## EXERCISE OBJECTIVE
Please copy out, word for word, the lines of the material below that begin at the line containing "Task: Click the 51 cm leg spacing label" and stop after the line containing "Tap the tree". Include both of those lines and nothing else.
─── INPUT MATERIAL
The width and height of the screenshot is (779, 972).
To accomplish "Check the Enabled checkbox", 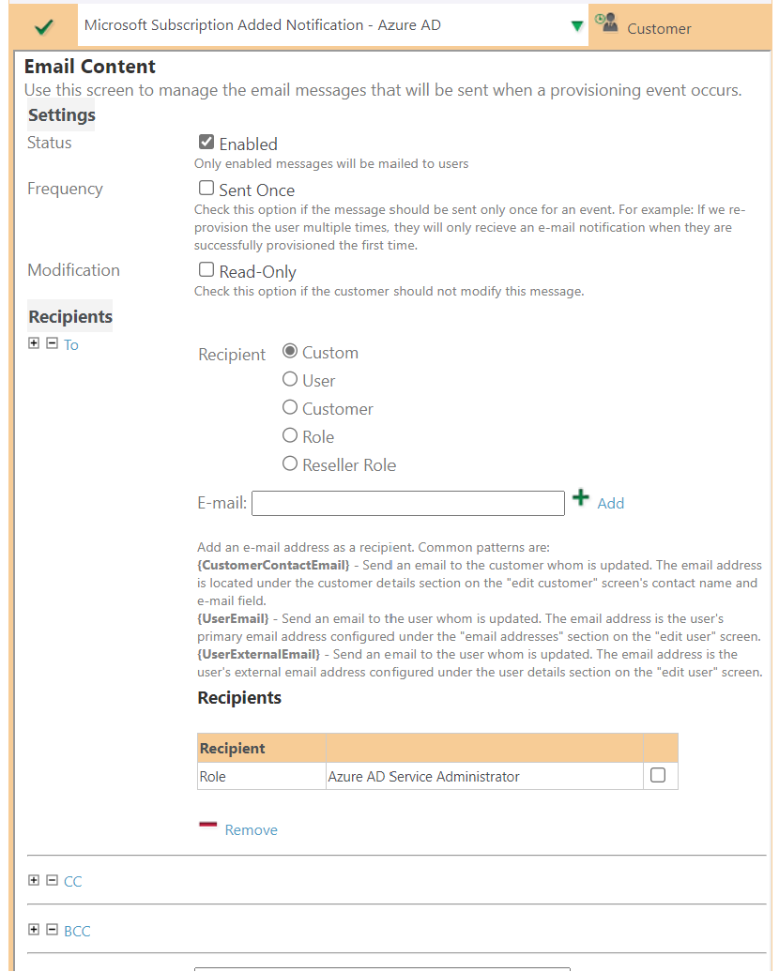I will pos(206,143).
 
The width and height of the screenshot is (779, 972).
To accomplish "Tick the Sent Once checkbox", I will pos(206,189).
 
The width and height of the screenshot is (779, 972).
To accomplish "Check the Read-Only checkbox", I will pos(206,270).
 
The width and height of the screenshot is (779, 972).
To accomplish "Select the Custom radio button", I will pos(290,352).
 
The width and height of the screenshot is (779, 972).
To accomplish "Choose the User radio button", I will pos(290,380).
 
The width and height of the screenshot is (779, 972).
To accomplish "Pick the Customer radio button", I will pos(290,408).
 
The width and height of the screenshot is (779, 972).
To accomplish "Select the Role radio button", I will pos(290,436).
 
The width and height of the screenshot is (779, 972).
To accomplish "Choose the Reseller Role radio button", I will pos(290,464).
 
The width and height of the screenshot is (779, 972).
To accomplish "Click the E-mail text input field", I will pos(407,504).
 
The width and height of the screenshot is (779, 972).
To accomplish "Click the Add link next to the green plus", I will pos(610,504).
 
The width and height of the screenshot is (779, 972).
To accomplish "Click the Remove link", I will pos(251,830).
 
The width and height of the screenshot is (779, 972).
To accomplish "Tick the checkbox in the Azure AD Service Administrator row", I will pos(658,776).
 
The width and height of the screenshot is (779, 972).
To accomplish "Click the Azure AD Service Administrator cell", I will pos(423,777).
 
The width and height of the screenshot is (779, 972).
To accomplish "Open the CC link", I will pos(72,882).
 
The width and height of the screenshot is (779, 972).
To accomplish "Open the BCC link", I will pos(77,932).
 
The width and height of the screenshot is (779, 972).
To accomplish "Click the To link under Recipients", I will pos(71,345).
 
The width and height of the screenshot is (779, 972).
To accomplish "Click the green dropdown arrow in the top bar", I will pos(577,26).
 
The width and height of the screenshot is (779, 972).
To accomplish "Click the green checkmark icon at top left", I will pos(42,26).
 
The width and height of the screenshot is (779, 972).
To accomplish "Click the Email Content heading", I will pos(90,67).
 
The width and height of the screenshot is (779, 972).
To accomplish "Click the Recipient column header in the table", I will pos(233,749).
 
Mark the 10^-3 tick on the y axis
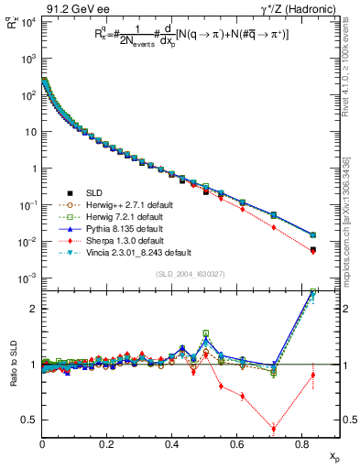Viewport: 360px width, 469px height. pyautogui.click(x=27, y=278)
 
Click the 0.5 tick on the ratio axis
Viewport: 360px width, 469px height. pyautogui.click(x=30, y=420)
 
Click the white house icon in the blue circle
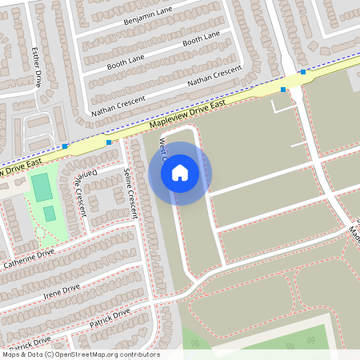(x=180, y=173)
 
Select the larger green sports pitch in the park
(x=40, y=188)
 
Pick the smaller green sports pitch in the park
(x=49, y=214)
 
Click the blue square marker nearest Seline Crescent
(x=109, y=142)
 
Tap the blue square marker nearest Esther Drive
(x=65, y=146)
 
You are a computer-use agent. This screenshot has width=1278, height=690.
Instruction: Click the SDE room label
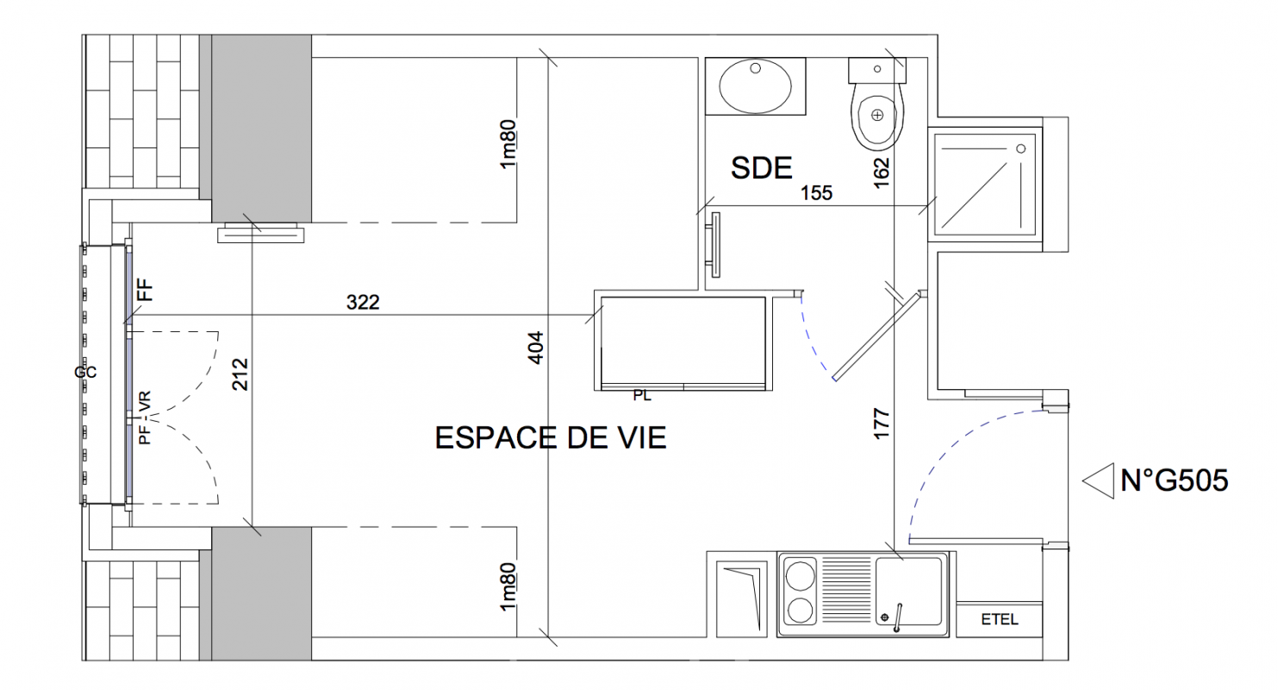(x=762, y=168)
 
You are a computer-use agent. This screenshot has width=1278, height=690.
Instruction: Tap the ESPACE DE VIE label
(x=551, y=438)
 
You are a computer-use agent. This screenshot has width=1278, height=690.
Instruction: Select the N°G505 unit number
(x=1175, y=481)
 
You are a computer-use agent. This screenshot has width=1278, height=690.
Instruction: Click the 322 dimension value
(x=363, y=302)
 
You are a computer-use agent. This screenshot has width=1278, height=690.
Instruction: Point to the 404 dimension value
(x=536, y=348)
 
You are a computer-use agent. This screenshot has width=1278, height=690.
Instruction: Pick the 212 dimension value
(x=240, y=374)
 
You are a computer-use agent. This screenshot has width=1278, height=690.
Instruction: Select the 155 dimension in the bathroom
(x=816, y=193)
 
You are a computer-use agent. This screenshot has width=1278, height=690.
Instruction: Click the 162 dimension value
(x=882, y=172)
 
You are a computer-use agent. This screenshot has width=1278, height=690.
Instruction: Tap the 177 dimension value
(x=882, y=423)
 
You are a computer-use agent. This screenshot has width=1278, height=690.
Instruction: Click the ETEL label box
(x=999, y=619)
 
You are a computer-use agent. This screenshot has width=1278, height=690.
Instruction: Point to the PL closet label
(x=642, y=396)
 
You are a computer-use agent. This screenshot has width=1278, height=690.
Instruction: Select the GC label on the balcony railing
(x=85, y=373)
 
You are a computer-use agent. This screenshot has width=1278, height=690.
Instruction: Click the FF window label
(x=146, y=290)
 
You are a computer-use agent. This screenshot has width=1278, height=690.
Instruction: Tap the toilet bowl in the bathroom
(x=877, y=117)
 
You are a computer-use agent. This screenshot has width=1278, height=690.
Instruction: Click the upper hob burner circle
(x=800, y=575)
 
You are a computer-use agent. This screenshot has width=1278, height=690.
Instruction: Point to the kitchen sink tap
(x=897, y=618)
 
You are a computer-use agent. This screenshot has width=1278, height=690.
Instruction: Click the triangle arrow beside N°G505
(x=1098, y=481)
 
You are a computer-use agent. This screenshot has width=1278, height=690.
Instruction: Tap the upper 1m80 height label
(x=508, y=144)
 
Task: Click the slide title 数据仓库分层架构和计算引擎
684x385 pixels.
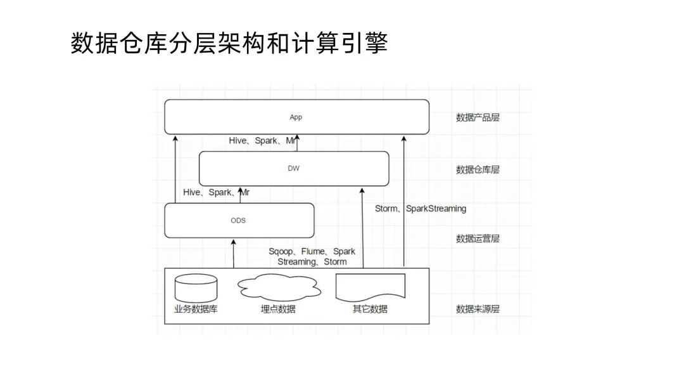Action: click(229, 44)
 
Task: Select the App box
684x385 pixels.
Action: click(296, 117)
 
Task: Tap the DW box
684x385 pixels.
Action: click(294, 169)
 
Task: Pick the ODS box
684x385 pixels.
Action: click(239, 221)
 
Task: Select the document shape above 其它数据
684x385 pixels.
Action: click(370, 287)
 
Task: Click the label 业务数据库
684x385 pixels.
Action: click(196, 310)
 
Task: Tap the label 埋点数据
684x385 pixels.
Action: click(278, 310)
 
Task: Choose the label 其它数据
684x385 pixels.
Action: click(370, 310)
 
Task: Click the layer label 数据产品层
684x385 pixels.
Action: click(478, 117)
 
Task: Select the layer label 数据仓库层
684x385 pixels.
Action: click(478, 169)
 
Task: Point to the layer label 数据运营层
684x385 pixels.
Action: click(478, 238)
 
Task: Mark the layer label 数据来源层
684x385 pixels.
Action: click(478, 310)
──────
─── INPUT MATERIAL
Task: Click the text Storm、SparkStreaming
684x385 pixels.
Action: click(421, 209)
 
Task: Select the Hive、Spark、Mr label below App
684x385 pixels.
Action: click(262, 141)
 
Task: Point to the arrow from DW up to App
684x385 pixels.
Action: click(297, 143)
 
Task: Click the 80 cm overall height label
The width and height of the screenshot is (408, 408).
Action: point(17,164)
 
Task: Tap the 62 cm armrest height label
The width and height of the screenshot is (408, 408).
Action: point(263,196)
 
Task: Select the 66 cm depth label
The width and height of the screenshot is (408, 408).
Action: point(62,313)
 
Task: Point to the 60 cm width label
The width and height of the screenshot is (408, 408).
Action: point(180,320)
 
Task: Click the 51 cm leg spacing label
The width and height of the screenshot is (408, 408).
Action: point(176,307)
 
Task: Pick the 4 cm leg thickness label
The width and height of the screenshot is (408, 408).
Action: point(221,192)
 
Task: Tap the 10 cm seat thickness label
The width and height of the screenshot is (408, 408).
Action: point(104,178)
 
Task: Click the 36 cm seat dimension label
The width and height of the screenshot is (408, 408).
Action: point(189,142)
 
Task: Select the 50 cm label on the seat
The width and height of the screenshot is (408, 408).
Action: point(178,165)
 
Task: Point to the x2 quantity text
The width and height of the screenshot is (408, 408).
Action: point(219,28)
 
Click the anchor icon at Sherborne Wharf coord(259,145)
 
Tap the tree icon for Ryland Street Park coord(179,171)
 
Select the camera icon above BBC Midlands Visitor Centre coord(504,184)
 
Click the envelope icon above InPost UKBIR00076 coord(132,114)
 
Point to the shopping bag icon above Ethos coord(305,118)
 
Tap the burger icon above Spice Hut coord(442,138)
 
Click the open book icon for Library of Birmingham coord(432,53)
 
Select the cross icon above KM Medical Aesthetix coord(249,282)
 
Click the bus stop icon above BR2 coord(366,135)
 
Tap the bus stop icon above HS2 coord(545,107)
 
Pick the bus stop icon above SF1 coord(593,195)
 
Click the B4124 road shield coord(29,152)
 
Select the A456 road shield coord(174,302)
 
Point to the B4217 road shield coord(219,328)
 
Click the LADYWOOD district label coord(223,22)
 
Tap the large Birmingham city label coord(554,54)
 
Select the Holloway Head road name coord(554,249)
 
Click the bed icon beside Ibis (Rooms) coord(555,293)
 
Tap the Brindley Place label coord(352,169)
──────
## FINAL ANSWER
Task: Click the 51 cm leg spacing label
The width and height of the screenshot is (408, 408).
Action: point(176,307)
 
Task: Pick the 4 cm leg thickness label
The width and height of the screenshot is (408, 408).
Action: point(221,192)
 
Task: Tap the 10 cm seat thickness label
The width and height of the screenshot is (408, 408).
Action: point(104,178)
 
Task: Click the 36 cm seat dimension label
The width and height of the screenshot is (408, 408).
Action: point(189,142)
 
Task: Select the 50 cm label on the seat
The width and height of the screenshot is (408, 408).
Action: point(178,165)
 
Task: Point to the x2 quantity text
The width and height of the screenshot is (408, 408).
Action: point(219,28)
 
Click the anchor icon at Sherborne Wharf coord(259,145)
 
Tap the tree icon for Ryland Street Park coord(179,171)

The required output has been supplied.